## Assignment
Your reply should consist only of the lines from the one holding "You are a GUI" to the last line of the data below, written out exactly and without pictures.

[Dataset records]

- Opening Delimiter -

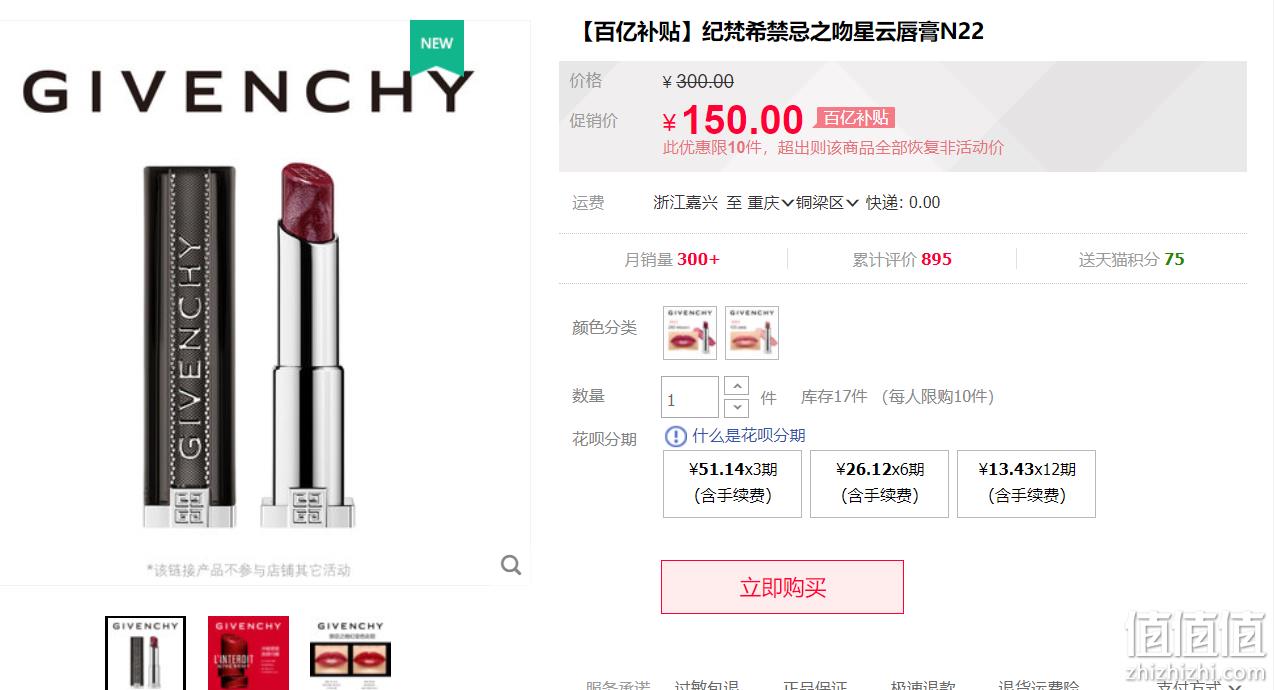The image size is (1275, 690).
Task: Expand the 重庆 province dropdown
Action: (x=771, y=202)
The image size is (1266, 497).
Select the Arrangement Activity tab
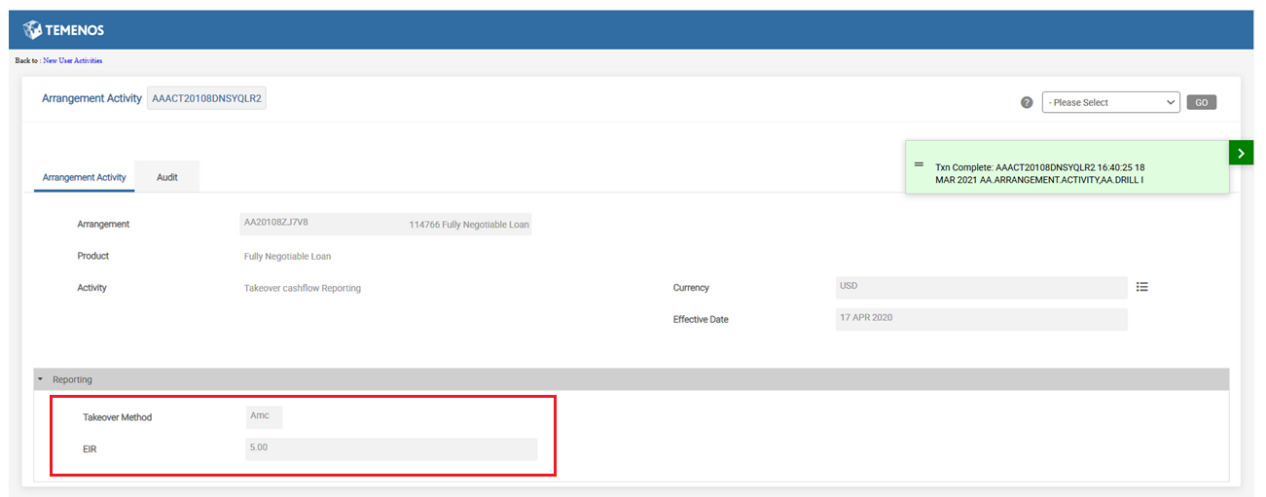click(x=84, y=177)
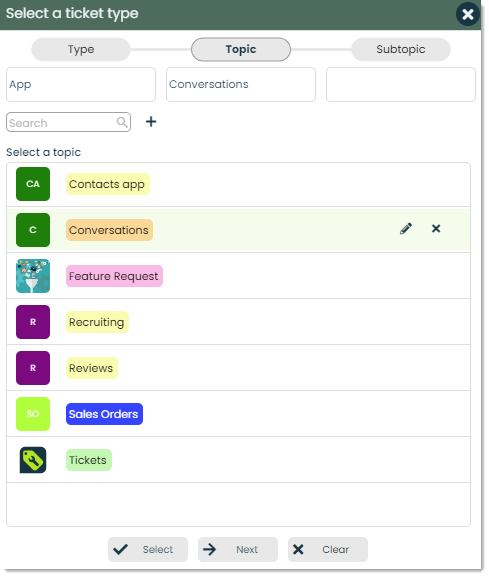Screen dimensions: 489x577
Task: Select the Reviews topic row
Action: click(238, 368)
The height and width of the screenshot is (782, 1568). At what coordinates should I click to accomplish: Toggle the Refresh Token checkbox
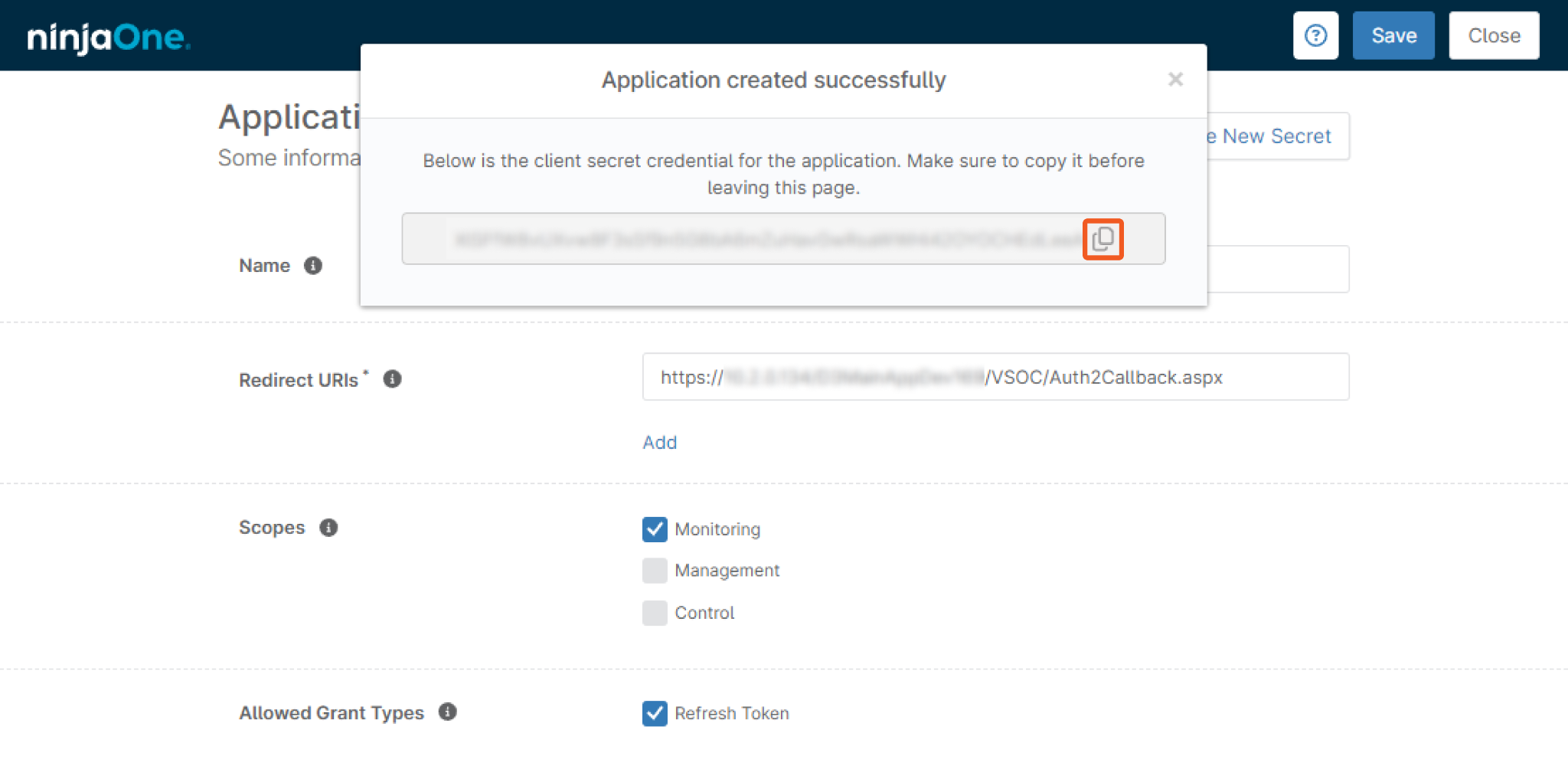tap(655, 713)
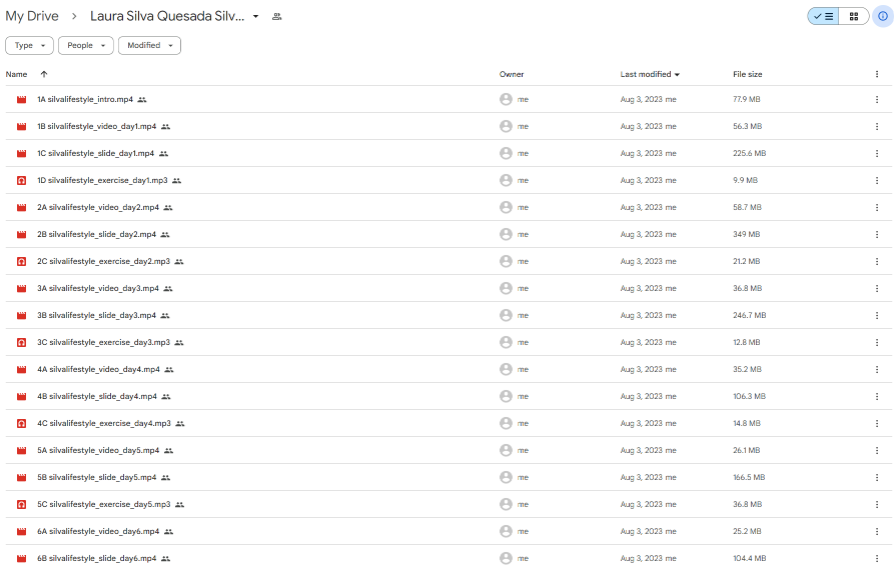
Task: Click audio icon of 5C silvalifestyle_exercise_day5.mp3
Action: (21, 505)
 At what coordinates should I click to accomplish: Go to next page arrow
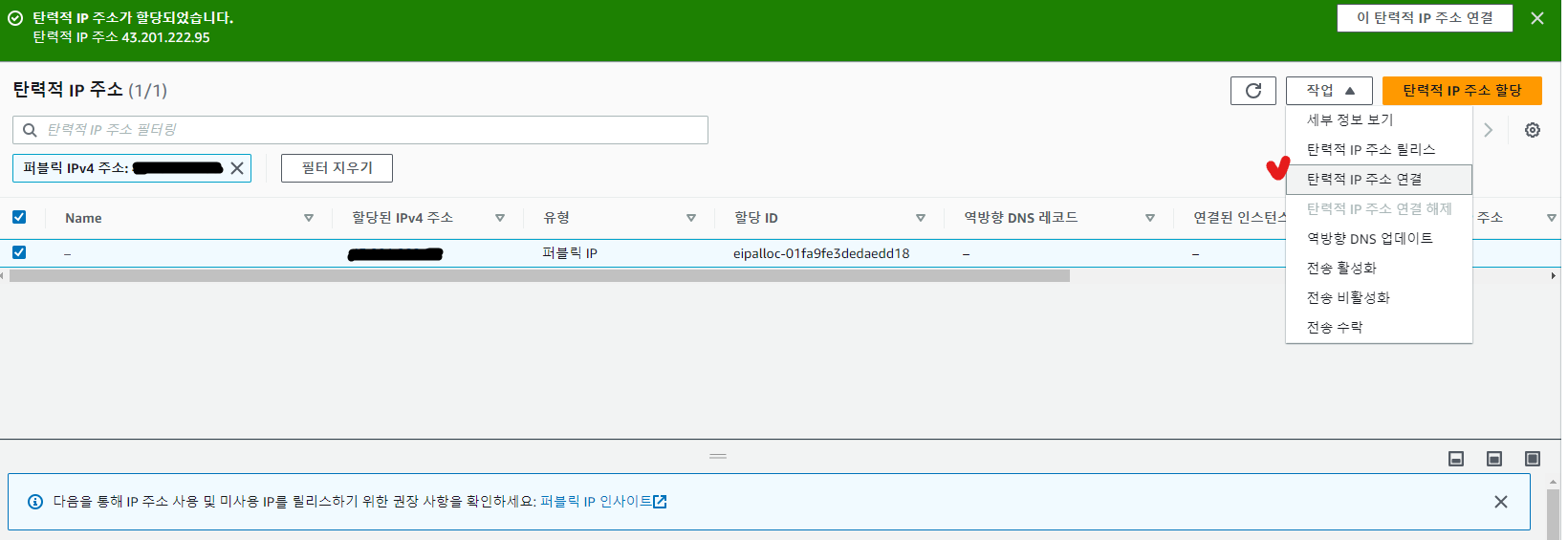tap(1488, 130)
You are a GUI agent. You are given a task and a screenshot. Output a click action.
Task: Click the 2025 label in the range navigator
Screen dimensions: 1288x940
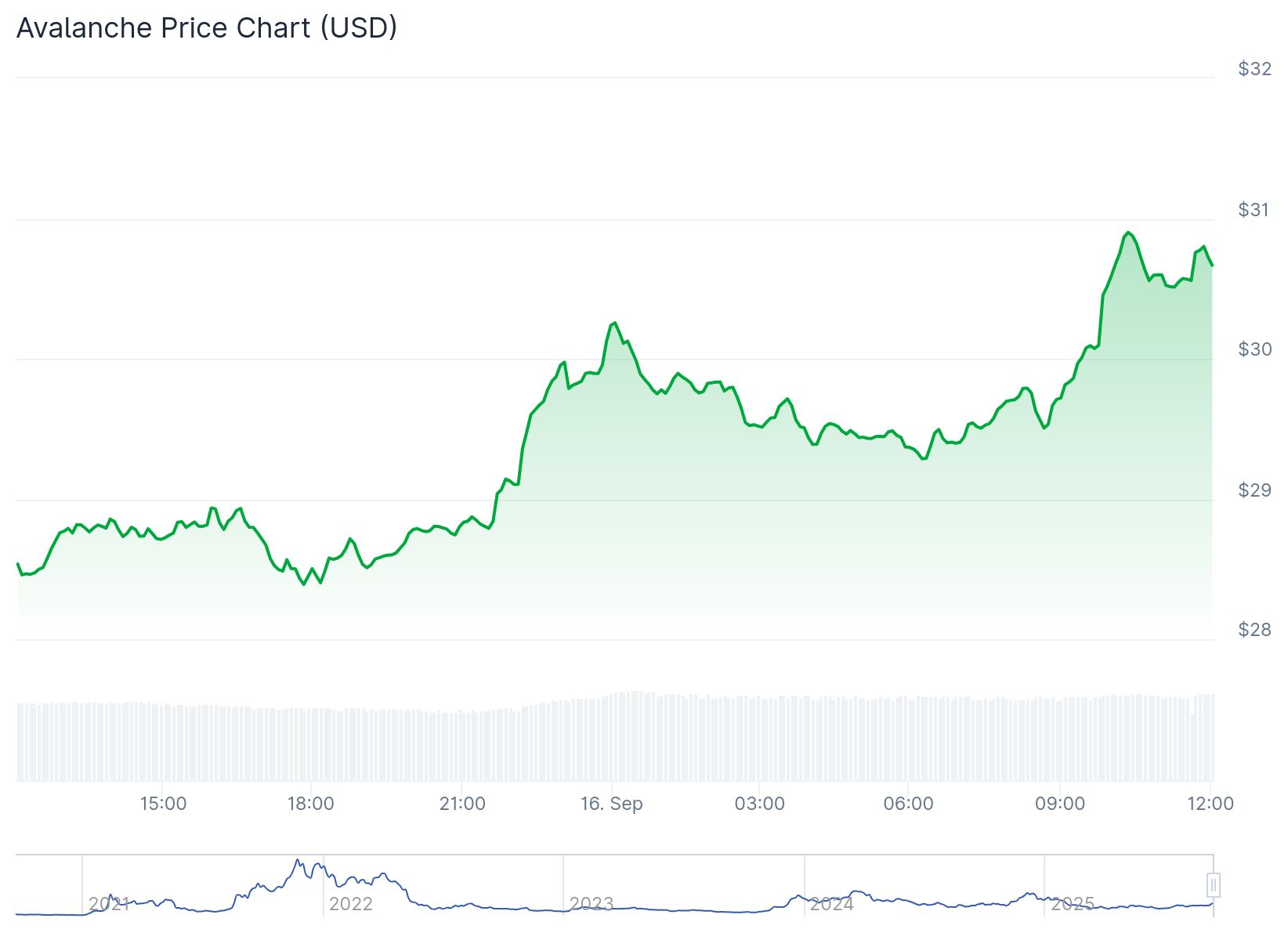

- Closing Delimiter -

## Output below
You are a GUI agent. You are given a task and a screenshot. Output a click action.
Task: Click the 2025 label in the range navigator
Screen dimensions: 1288x940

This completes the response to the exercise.